インナージブのシート用ウインチを取り付け、メインハリヤードの操作もハードドジャーの天井にウインチを取り付け、1箇所でセールのアップダウンとリーフも出来るようにした。

燃料系統(タンク)の掃除をしたので、後はフイルター交換だけである。

中のものを整理し、積込みにかかる。

明日は、船検を受け航行区域の変更で沖縄までの航行許可を受ける。

この船は船型が御椀のようで、キールが小さいように思う。

何よりもキールの付け根が細く薄くなっていて、少し強度に心配があるので、荒れたときには追手で逃げるように航行するのが良いようだ。

遊帆(UFO)カタマランと比べれば、モノハル艇の為、長期クルージングはヒールの連続で大変だと思うが、船はシンプルで、一人でコントロールしやすい船である。

今回は、新しいルートと場所(四国南部と九州東)を訪問したい。

室戸岬の東側で、前回鯨の群れに出会ったが、今回も会えると事を祈ろう。

それと、空海が室戸岬から日の出前の明星を見た所、口に飛び込んできたという話なので、私も見てみたい。


臨時航行許可の船検終了

沖縄までの臨時航行許可をもらうために、法定装備品を揃え船検終了し、予定通り21日大阪湾に降ろせる状況となりました。

これで沖縄までは大手を振って行くことができます。

沖縄に着いてから、再度、出国の勝負することになりますが、今から心配してもしようがない。

まさに乗りかかった船、何としても目的地まで行きます。

久しぶりの、日本領海の航行で少しワクワクしている。

嵐に会えば、ヒーヒー言うのだが。

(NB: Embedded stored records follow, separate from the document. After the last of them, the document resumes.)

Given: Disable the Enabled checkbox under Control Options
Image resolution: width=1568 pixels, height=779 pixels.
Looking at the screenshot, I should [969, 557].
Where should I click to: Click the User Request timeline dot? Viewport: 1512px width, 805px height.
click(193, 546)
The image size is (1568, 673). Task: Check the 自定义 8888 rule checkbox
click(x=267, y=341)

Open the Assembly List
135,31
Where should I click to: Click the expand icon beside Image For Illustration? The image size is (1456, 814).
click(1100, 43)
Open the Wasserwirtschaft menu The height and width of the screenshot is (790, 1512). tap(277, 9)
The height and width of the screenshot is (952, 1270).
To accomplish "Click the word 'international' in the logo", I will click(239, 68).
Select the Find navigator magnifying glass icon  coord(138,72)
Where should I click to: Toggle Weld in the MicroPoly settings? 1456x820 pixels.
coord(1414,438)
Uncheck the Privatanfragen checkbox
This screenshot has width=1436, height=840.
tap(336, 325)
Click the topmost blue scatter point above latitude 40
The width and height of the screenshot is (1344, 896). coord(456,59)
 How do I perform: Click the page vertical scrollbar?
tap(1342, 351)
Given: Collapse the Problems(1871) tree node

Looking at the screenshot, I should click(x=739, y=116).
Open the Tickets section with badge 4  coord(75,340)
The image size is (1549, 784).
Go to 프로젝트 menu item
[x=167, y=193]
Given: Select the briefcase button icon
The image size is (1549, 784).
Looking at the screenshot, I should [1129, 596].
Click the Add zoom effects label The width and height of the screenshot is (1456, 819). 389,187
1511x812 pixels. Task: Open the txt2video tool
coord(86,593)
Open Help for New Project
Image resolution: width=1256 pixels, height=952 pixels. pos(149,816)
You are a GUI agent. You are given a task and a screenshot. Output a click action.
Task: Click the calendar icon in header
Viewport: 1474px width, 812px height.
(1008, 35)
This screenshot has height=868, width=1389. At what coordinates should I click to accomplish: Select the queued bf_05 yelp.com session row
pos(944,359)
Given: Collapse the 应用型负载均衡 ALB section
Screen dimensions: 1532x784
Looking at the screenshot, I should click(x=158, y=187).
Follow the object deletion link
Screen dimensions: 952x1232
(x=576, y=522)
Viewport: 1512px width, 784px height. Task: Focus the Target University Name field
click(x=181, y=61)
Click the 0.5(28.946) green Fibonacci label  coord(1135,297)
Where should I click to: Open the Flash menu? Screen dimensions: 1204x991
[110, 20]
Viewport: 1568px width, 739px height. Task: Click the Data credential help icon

。。


陸送積込み終了

午後1時、クレーンがやってきて、マストを降ろし、ハードドジャーも降ろし、陸送の為、ギリギリのデッキの高さまで障害物を外す。

午後2時、浜寺ボートから陸送車が到着。

船体を釣り上げ、トラックに乗せ次にマストを横に乗せる。

船底塗料は、残り物やら友人の寄付なので、紺色が少しまだらになっているが、これも愛嬌である。

これで、明日10時浜寺ボートでマストを立てハードドジャーを乗せて、午後4時ごろにはケンチョピアに向け出港予定である。

後の細かい所は、航行しながら直していかないと今は分らない。

ケンチョピアまで、Nさんが同乗希望で、陸側からはこちらのヨットクラブの人が2名ほど車で行き、顔を出すからとの伝言である。

沢山の方が来られてパーテイ好きの私は、こんな嬉しいことはない。

  


この船の弱点

陸送するのに、船台に揚げこの船の弱点を考えたので、今回の航海に際してしっかりと注意しなければならない点をもう一度確認しておこう。

キールの形状が前後からみると底にバラストウエイト(約1トン)が集まった滴状になっていて、船体との付け根が薄く僅かな幅でしか、繋がっていない(ドラフト1.5mをカバーする為か)。


そして船体はお椀状なので、過度のヒールした時は船腹を支点にキールの先端部分に力が加わり、付け根に非常に負荷がかかり、キール取り付け部分からひび割れ、あるいは破損という可能性が大きい。

次にマストの高さが約11m弱に対して、ステイワイヤーが6mm位の為、強風に無理にマストに負荷をかけるのは危険なようである(この点はインナージブを主に使用を考えているので一応対策はできたと思う)。

以上の事から、この船はセールは常に小さめに、ヒールはできるだけ避けるという航法を優先し、風に逆らったりスピード重視は決してしないようにしよう。

天気の良い時を選び、目的地は風任せとする以外にないが、8月は南西風或いは西風が多く黒潮には逆らって航行する事だろう。

目的地台湾への進行方向と同じという所が、今回の航海は精神的忍耐が必要になる。

8月21日 浜寺ボートから出港

午前10時 マストを立てる為に準備開始。

16時 浜寺ボートを出港し、風速20ノット少し荒れ気味の為、インナージブとメインセールを2ポイントでアップ。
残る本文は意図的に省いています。